Libya deports 700 Sudanese migrants in crackdown on trafficking
Seven hundred Sudanese who were detained recently in central and southeastern Libya, were deported Friday by land to Sudan, the Directorate for Combating Illegal Migration in eastern Libya said in a statement.
The statement said some of the deportees suffered from infectious diseases including hepatitis and AIDS. Others were deported because of either criminal convictions or 'security reasons,' it said, without elaborating.
The deportation was part of an ongoing crackdown campaign on migrant trafficking in eastern Libya, which is controlled by forces of powerful military commander Khalifa Hifter.
Last week, the coast guard in eastern Libya said it intercepted a boat carrying 80 Europe-bound migrants off the eastern city of Tobruk.
The campaign includes raids on trafficking hubs across eastern and southern Libya. A raid earlier this month freed 104 Sudanese migrants, including women and children, who were held in a trafficking warehouse in the town of Ajdabiya, about 480 miles (800 kilometers) east of the capital, Tripoli, according to town security authorities.
Libya has in recent years become a transit point for those fleeing wars and poverty in the Middle East and Africa, and seeking a better life in Europe.
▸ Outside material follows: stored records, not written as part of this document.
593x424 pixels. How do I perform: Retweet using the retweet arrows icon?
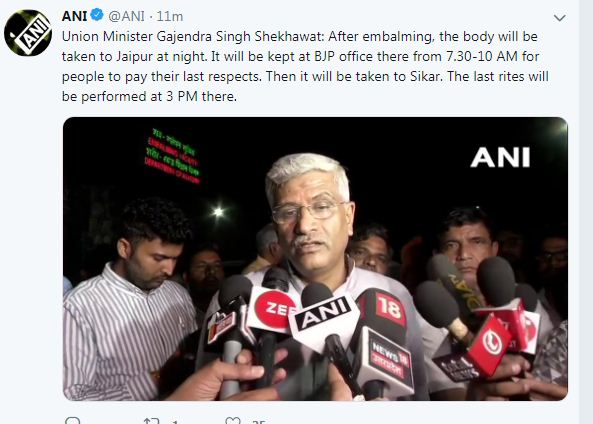tap(152, 421)
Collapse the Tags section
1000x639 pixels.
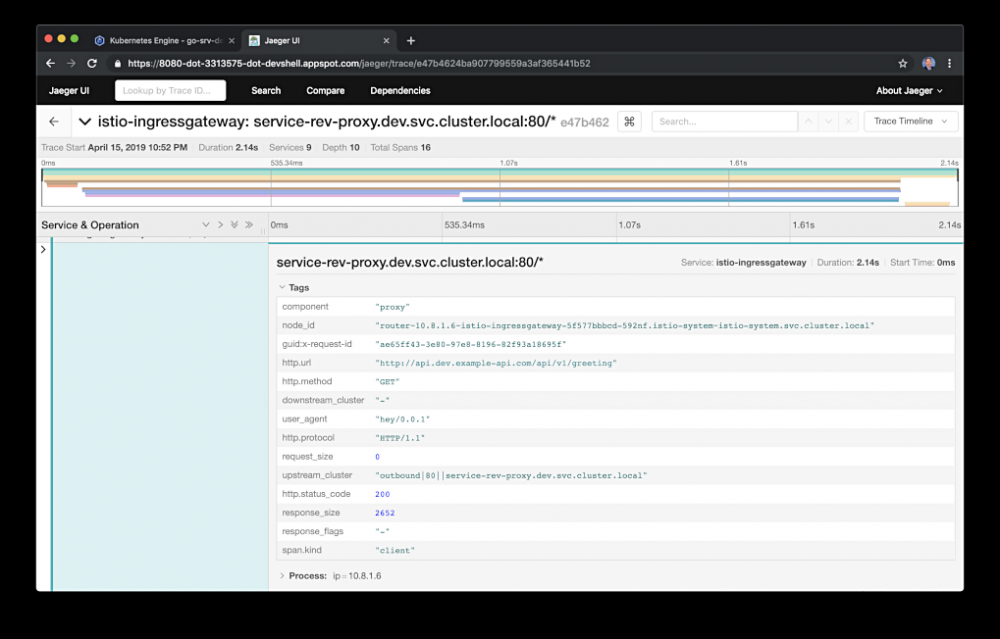(x=283, y=287)
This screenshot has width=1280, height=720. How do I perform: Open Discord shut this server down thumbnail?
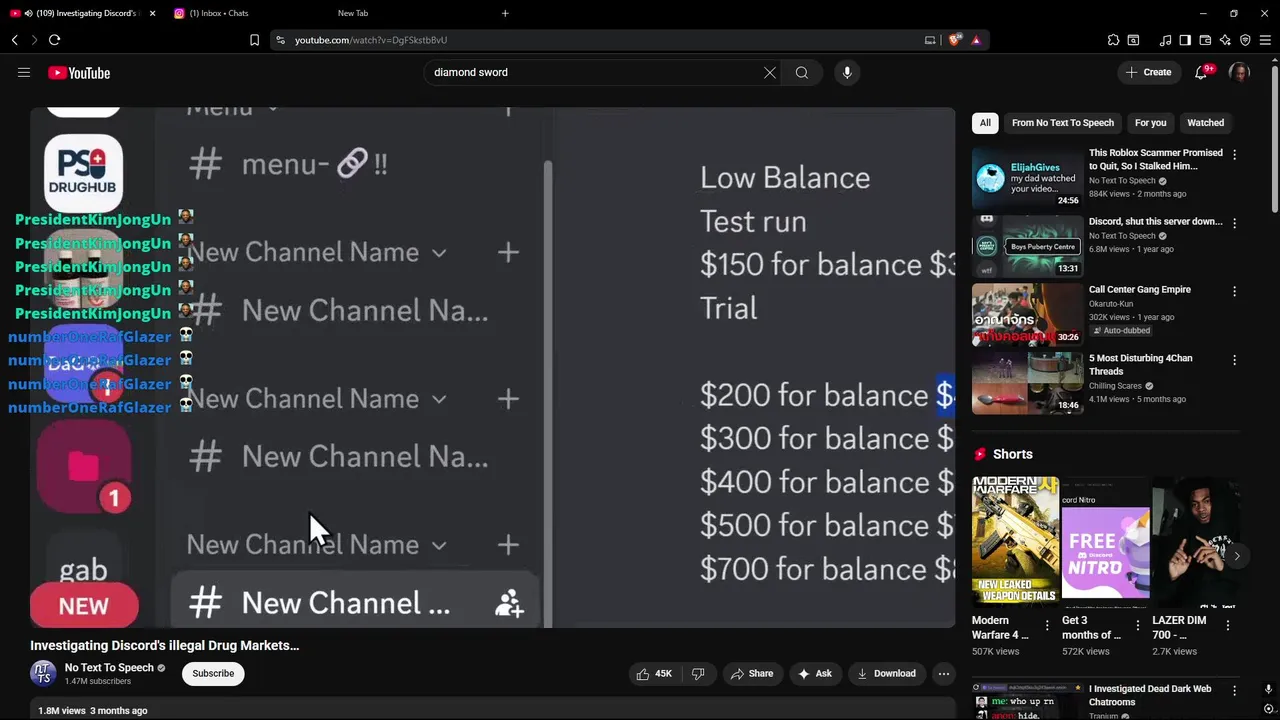pos(1027,246)
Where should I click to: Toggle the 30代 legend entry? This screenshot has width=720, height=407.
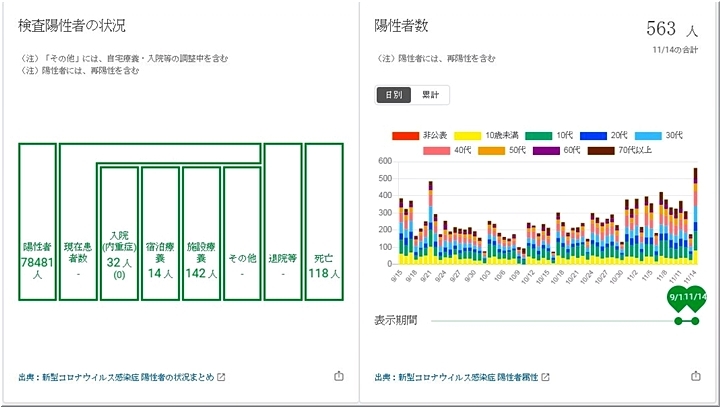click(661, 135)
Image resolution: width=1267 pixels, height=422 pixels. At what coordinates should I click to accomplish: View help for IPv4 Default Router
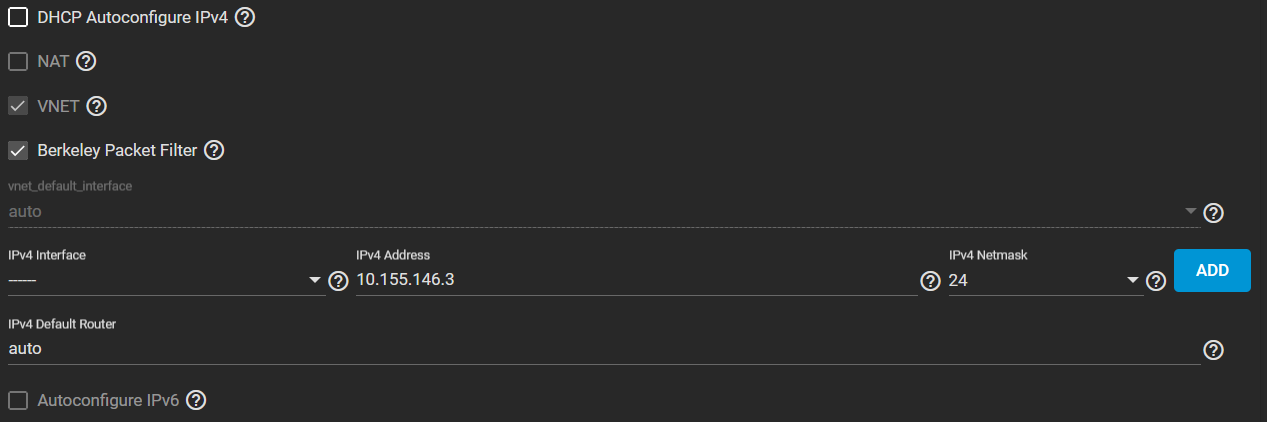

Human traffickers have benefited from more than a decade of instability, smuggling migrants across Libya's borders with six nations, including Chad, Niger, Sudan Egypt, Algeria and Tunisia.
The North African country was plunged into chaos following a NATO-backed uprising that toppled and killed longtime autocrat Muammar Gaddafi in 2011. Oil-rich Libya has been ruled for most of the past decade by rival governments in eastern and western Libya, each backed by an array of militias and foreign governments.
Thousands of Sudanese have fled to Libya since their country plunged into chaos in April 2023 after simmering tensions between the Sudanese military and a powerful paramilitary group exploded into street fighting across the country.
They are among the more than 240,000 Sudanese migrants who live in Libya, according to the U.N.'s International Organization for Migration.